Crispy Tofu and Cabbage Stir-Fry image

This tumble of crisp tofu, charred cabbage and citrusy coriander includes a couple tricks you'll want to employ in other dishes. The flavor of the stir-fry is propelled by using the coriander plant multiple ways: Combining coriander seeds with fresh stems and leaves - also known as cilantro - creates a range of complex but related flavors. Then there's what might be the quickest - and your new favorite - way to cook cabbage: When large pieces of cabbage are cooked undisturbed in a hot pan, they don't have a chance to turn to mush. Instead, the cabbage becomes sweet and crisp-tender, with a smoky edge. Eat the stir-fry with grains or noodles, like rice noodles or soba. To get vegetarian recipes like this one delivered to your inbox, sign up for The Veggie newsletter.

Provided by Ali Slagle

Categories     weeknight

Time 25m

Yield 4 servings

Number Of Ingredients 10

1 small red onion, thinly sliced
Kosher salt
1/4 cup cornstarch
1 (14-ounce) package extra-firm tofu, patted dry and torn into 1-inch pieces (see Tip)
1/4 cup neutral oil (such as canola or grapeseed), plus more as needed
About 1 1/2 pounds green or red cabbage, cored and cut into 1-inch pieces, leaves separated
1 tablespoon low-sodium soy sauce or liquid aminos, plus more to taste
1 tablespoon coriander seeds, crushed
1/2 cup coarsely chopped cilantro leaves and stems
2 tablespoons lime juice (from 1 large lime)

Steps:

  • In a large bowl, sprinkle the red onion with salt and stir to combine.

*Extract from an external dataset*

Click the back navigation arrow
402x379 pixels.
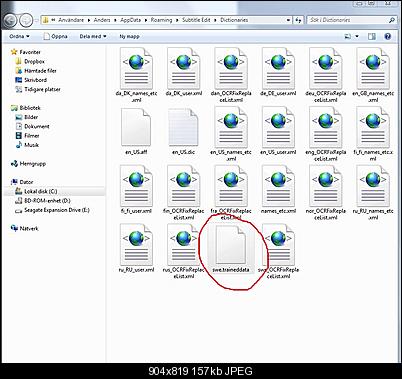(10, 20)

In a medium bowl, stir together the cornstarch and 1 teaspoon salt. Add the tofu and toss to coat.
  • Heat 2 tablespoons of oil in a large (12-inch) cast-iron skillet over medium-high. Add the cabbage and cook, undisturbed, until charred underneath, 3 to 4 minutes. Stir, spread into an even layer, and cook, undisturbed, until charred in spots and crisp-tender, another 3 to 4 minutes. Stir in the soy sauce, and season with salt. Transfer to the bowl of red onions.
  • In the same skillet, heat the remaining 2 tablespoons of oil over medium-high. Add the tofu and cook until golden on all sides, 2 to 3 minutes per side, adding more oil and scraping the bottom of the pan as necessary. Remove from heat, add the coriander seeds and stir gently until fragrant and toasted, 1 to 2 minutes. Add the cabbage-onion mixture and stir to combine, then stir in the cilantro and lime juice. Season to taste with soy sauce.

Tips:

  • Use extra firm tofu. This will help the tofu hold its shape and not crumble when you stir-fry it.
  • Press the tofu before cooking. This will remove excess water and help the tofu absorb the marinade.
  • Don't overcrowd the pan. Cook the tofu in batches if necessary to prevent it from steaming instead of frying.
  • Use a nonstick pan. This will help prevent the tofu from sticking.
  • Stir-fry the tofu over high heat. This will help it cook quickly and evenly.
  • Add the sauce at the end of cooking. This will help prevent it from burning.
  • Serve the stir-fry immediately. This will ensure that the tofu is hot and crispy.

Conclusion:

  • Acadia's Tofu Stir-Fry is a delicious and easy-to-make dish that is perfect for a quick and healthy meal.
  • The tofu is crispy on the outside and tender on the inside, and the sauce is flavorful and tangy.
  • This dish is a great way to get your daily dose of protein and vegetables.